Performance over time:
┌──────────────────────┐
AOT (C/Rust/Go) │██████████████████████│ peak from instruction 1
└──────────────────────┘
┌──────────────┐
JIT (Java/V8/LuaJIT) │░░░░░░│████████████████│ ramp-up as JIT compiles
└──────────────┘
┌──────────────────────┐
│░░░░ slow at startup, │
Interpreted (Python) │██████████████████████│ peak = steady state
└──────────────────────┘ (same speed always)
-
Serverless (AWS Lambda, CloudFlare Workers): JIT-heavy languages suffer because functions are cold-started. Java on Lambda can take 1-2 seconds to warm up. Python starts instantly but runs slow. This is why serverless pushes toward Node.js or Rust-compiled-to-Wasm.
-
Long-running servers (database, API, stream processing): The JIT’s warmup cost is negligible over hours of uptime. Java is extremely competitive here.
-
CLI tools: AOT wins. A 5ms compile + instant execution beats 0ms compile + 50ms execution.

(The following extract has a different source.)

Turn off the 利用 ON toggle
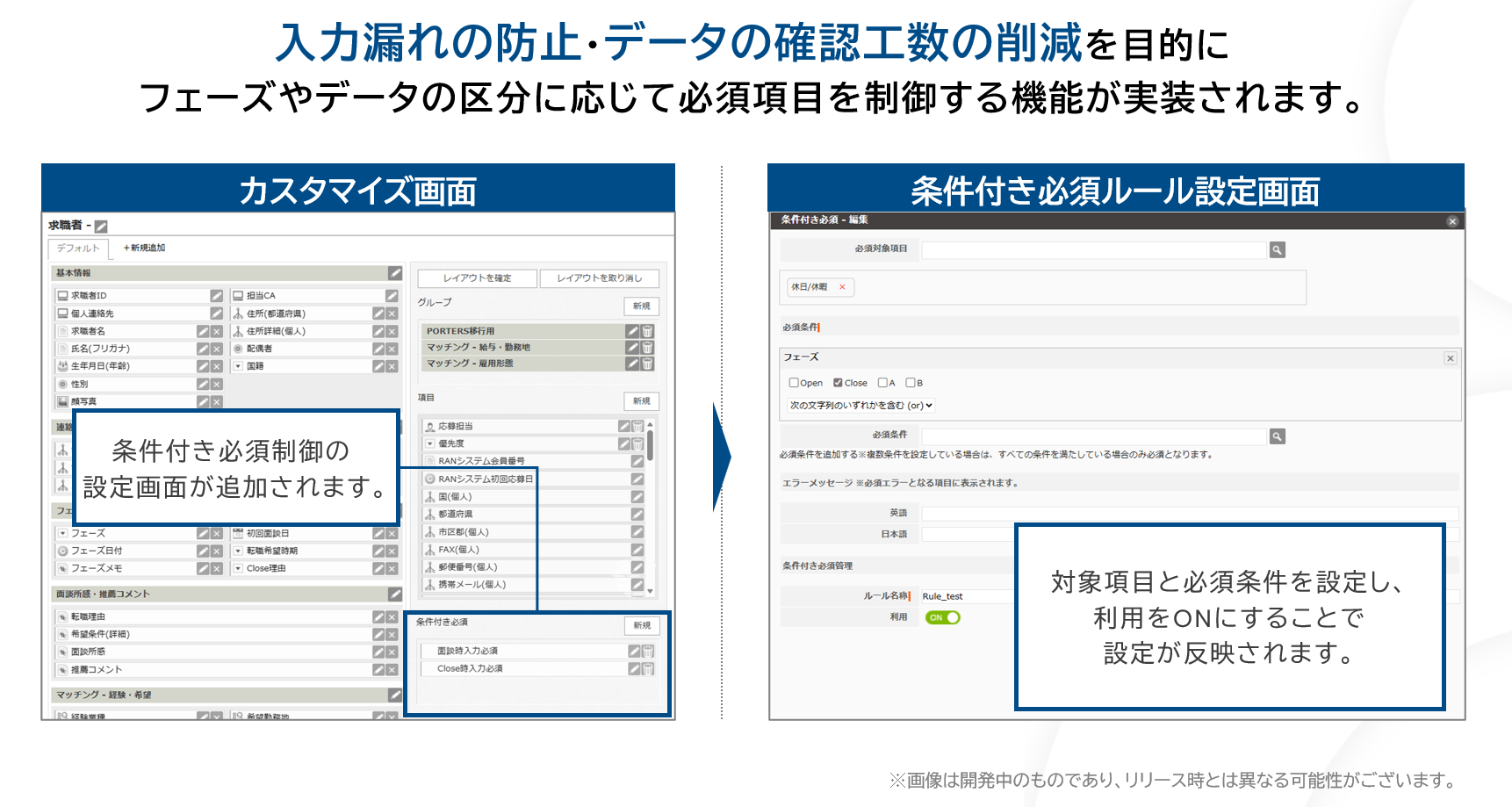This screenshot has width=1512, height=807. (x=944, y=617)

| Scenario | Best Runtime | Why |
|---|---|---|
ls, grep | C/Rust/Go | Startup dominates |
| Web API endpoint | Java/.NET/Node | Long-lived process, JIT pays off |
| Data pipeline script | Python/PyPy | Fast to write, PyPy if CPU-bound |
| Game engine | C++/Rust | Predictable latency, no GC pauses |
| Shell script | Bash | Everything else is negligible |
🎯 The Real Answer
The question “Is X compiled or interpreted?” is not useful. Instead, ask:
- What execution tiers does the runtime have? (interpreter → baseline JIT → optimizing JIT)
- How long does the program run? (warmup cost amortization)
- What’s the tolerance for latency variance? (GC pauses, deoptimization)
- How much control do I have over memory layout? (monomorphization, cache locality)
Every language runtime is converging to the same architecture: start with a fast interpreter, profile hot code, compile incrementally. CPython is getting a JIT. Java uses an interpreter + C1 + C2. V8 uses 4 tiers. Even Ruby’s YJIT (introduced in 3.1) is a baseline JIT.
The “compiled vs interpreted” war is over. The answer is: both, in tiers, depending on how hot the code is.